As the Dodge//SRT brand unveiled their 2021 lineup of vehicles earlier this month, two of the brand’s more popular nameplates were absent. The iconic Dodge Grand Caravan and the flexible Dodge Journey, will not be returning after the 2020 model year. MoparInsiders.com has been reporting for some time, that neither of the brand’s aging people movers would return for 2021, and it seems that Fiat Chrysler Automobiles (FCA) is now confirming the rumors.
The dated Dodge Grand Caravan continues to be the best-selling vehicle for the brand, as well as the best-selling minivan on the market, despite being the oldest in the segment. The Grand Caravan’s shorter-wheelbase variant the Caravan made its debut in 1983 as a 1984 model. It was then, the then Chrysler Corporation created a windstorm, and changed the auto industry’s traditional “station wagon” families into minivan customers.
Even with minor updates, the dated Grand Caravan will not continue meeting tightening crash testing and emission regulations without a huge investment. Instead, it will be replaced by the budget-friendly Chrysler Voyager offering in both the United States (where it has been on sale, starting this year) and Canada (next year). Based on the Chrysler Pacifica, the Voyager offers more technology, safety features, and room than the Grand Caravan, as well as received top safety honors.
Making its debut in 2008, the Dodge Journey replaced the shorter-wheelbase Dodge Caravan in the brand’s lineup and putting the brand into the growing crossover segment. It’s unique packaging allowed the Journey to offer a three-row midsize crossover layout at an affordable price. Journey struggled to take off at first, with its flimsy and awkward interior design at the initial launch. However, when Fiat took over Chrysler operations, then CEO Sergio Marchionne poured some much-needed money into the Journey’s interior, allowing it to become one of the most comfortable family haulers in the segment.
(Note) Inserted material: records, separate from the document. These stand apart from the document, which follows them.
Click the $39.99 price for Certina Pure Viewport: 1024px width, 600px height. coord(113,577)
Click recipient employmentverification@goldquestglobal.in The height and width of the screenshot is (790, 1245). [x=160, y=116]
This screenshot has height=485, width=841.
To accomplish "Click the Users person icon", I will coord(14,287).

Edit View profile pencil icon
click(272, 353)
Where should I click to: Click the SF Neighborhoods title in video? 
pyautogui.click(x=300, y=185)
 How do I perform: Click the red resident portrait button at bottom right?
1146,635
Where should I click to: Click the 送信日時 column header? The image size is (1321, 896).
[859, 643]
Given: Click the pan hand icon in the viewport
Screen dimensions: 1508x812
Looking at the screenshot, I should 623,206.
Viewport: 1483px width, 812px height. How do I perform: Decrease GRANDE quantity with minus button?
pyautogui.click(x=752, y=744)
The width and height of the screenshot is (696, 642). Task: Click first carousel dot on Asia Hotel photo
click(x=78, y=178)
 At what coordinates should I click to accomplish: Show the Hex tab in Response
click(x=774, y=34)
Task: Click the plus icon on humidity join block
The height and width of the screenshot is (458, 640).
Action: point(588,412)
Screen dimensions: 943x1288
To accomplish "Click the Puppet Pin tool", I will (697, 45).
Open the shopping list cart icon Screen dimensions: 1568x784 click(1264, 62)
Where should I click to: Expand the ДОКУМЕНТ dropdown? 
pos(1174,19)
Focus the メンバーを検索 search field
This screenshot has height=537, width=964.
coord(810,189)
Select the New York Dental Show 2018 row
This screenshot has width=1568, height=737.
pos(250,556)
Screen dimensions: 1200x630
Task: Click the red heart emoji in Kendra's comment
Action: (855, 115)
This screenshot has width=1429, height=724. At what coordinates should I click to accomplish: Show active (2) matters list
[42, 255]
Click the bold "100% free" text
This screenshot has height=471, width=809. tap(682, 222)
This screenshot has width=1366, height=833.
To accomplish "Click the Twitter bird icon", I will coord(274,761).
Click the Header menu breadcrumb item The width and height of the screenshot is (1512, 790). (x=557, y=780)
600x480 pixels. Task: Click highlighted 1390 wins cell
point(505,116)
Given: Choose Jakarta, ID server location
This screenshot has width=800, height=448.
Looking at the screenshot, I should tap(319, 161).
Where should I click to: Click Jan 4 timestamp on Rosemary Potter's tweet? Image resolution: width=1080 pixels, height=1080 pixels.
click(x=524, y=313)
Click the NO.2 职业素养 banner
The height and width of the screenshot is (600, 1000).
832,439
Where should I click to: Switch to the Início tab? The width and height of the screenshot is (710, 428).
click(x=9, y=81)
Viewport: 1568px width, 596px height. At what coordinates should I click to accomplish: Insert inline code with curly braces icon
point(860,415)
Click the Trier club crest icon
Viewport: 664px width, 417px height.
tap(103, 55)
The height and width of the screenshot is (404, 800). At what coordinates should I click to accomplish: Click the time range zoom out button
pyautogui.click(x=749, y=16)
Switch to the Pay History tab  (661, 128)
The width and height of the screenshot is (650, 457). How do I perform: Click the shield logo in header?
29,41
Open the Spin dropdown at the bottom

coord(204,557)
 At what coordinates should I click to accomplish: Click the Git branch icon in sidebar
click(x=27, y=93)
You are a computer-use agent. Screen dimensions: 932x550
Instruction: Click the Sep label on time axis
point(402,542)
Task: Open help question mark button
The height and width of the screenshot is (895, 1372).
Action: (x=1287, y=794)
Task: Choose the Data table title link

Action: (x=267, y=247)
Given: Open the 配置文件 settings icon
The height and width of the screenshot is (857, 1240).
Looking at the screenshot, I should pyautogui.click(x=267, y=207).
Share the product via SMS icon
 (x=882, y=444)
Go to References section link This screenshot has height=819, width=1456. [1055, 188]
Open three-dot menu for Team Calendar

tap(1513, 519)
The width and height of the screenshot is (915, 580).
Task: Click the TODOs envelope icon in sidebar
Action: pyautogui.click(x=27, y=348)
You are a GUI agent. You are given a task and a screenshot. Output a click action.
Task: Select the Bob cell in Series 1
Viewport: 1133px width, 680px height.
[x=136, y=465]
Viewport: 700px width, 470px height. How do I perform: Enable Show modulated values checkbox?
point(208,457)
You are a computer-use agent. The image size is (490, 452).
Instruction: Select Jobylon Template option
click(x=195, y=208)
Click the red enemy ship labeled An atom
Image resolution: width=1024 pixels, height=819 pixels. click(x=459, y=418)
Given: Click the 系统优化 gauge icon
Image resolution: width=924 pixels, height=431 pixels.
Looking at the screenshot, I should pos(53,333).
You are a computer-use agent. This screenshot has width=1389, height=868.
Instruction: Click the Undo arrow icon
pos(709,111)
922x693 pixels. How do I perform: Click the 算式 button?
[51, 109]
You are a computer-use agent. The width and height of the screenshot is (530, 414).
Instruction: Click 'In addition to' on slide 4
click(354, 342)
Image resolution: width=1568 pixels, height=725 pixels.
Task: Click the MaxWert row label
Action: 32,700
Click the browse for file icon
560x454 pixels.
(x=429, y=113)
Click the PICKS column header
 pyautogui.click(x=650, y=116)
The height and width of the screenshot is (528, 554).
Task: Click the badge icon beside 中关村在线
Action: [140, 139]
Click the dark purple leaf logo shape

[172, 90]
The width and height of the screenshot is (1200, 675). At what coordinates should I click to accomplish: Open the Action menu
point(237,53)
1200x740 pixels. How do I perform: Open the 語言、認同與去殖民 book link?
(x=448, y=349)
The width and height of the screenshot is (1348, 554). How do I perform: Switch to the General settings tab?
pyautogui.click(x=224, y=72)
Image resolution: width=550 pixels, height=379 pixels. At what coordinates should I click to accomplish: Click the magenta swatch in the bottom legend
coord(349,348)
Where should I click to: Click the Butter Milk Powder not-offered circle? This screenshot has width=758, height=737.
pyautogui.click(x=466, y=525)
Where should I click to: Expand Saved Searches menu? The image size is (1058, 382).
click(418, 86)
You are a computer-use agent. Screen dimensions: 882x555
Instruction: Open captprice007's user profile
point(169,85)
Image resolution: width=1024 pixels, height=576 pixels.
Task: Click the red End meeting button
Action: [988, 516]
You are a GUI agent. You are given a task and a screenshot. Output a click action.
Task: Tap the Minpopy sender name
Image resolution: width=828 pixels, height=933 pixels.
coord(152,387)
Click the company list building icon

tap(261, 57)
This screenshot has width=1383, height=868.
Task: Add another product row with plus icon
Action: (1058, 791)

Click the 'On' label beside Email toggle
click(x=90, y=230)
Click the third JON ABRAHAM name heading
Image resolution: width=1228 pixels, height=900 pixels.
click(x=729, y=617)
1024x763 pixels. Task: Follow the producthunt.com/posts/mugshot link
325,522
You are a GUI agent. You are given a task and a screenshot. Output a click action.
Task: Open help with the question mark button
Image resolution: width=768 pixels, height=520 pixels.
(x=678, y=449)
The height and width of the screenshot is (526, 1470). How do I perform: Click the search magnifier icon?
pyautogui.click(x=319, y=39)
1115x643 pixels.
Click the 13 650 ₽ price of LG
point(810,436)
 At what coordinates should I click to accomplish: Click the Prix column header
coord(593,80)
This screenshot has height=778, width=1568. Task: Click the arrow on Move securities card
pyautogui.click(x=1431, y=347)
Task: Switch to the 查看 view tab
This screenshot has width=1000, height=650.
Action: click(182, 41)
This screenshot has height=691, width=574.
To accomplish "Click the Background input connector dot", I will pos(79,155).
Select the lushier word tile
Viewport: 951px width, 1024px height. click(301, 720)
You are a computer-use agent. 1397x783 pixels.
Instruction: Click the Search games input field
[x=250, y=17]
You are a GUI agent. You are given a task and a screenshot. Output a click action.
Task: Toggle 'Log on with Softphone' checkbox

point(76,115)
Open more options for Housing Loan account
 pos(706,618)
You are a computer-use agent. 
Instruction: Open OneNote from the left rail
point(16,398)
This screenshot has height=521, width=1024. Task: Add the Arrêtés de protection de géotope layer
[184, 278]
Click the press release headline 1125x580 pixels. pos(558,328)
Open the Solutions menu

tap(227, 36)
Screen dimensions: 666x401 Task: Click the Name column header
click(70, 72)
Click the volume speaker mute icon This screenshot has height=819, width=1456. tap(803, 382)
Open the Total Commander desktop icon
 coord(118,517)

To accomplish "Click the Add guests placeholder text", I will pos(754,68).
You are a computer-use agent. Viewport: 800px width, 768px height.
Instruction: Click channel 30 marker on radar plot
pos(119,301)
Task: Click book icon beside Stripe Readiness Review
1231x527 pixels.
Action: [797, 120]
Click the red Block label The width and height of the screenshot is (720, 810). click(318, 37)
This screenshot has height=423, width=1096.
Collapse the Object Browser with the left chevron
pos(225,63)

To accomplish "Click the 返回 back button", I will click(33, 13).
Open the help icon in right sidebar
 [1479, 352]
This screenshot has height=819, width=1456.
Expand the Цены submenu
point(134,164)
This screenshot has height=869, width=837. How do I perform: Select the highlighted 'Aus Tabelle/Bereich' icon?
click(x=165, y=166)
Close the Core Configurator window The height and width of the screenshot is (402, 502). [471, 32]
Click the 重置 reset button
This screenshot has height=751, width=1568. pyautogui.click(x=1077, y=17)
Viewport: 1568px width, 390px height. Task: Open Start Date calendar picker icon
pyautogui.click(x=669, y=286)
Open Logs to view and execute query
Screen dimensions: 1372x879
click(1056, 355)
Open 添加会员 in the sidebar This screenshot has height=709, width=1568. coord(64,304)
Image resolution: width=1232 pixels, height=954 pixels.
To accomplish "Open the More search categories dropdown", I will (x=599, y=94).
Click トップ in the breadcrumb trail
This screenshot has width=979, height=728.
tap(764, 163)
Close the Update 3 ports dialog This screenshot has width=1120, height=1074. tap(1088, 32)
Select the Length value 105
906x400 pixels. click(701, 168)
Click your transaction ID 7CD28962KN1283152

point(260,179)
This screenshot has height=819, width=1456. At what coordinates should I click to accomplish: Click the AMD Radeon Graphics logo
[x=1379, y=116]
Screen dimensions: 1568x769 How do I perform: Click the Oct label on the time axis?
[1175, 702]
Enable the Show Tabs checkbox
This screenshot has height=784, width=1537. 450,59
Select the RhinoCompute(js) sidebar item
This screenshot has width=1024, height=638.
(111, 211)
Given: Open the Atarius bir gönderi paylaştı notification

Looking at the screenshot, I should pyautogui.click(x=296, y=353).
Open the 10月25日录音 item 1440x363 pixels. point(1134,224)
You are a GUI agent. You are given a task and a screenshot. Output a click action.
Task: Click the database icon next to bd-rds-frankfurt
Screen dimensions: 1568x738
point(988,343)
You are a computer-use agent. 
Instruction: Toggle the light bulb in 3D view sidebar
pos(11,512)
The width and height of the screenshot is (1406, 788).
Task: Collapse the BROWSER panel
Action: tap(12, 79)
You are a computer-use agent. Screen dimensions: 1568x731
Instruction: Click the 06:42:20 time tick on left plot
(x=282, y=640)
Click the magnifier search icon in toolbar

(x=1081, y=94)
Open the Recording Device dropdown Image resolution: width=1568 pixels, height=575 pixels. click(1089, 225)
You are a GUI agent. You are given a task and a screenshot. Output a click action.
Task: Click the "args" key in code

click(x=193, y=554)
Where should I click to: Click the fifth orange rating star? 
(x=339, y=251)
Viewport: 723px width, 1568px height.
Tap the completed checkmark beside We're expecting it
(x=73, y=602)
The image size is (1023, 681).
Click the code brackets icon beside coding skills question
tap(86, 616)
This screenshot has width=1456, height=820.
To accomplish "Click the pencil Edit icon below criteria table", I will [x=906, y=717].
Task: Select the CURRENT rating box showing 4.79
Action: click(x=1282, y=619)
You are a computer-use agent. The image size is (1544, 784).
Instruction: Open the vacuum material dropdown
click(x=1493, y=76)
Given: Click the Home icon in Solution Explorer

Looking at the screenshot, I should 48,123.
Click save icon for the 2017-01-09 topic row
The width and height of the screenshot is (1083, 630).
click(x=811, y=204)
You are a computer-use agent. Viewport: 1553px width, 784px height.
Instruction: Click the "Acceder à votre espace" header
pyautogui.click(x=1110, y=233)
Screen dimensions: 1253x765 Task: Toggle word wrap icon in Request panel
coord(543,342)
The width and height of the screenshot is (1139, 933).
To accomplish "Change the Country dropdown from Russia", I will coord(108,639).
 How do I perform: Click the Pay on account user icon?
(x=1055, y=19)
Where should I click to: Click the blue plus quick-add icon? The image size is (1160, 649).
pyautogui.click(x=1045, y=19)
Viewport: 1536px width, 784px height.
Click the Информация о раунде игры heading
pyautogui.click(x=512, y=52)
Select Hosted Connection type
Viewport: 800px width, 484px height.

Since its 2011 update, there really hasn’t been anything new for the Journey since besides a few trim package revisions and a few appearance package offerings. The 2020 model year sparked doom for the nameplate when both the award-winning Pentastar V6 and all-wheel-drive were cut from its lineup. While Journey continues to offer great bang for the buck, the midsize crossover is running on its last cylinder.
Currently, there is no replacement for the midsized crossover. But MoparInsiders has heard rumors that the Dodge//SRT brand is working on a new midsized rear-wheel-drive two-row crossover, based on the Alfa Romeo Stelvio that could potentially fill the gap left by the Journey. The only issue is that that particular vehicle probably won’t show up in the brand’s lineup until 2022 at the earliest.
This will mark the first time in decades, that the Dodge brand will not have a feature a front-wheel-drive offering in the U.S. marketplace. Dodge’s goal was to convert the brand into America’s true-performance brand, offering only rear-wheel-drive and all-wheel-drive offerings, and it seems 2021 will be the year in accomplishing that goal.
It will be interesting to see how the Dodge//SRT brand adjusts without the Grand Caravan and Journey from its lineup. Especially, when you consider that those two models make up 40% of the brand’s volume in sales. Nevertheless, the Dodge brand isn’t going anywhere and only time will tell if the success of the new Chrysler Voyager can continue to Grand Caravan’s legacy.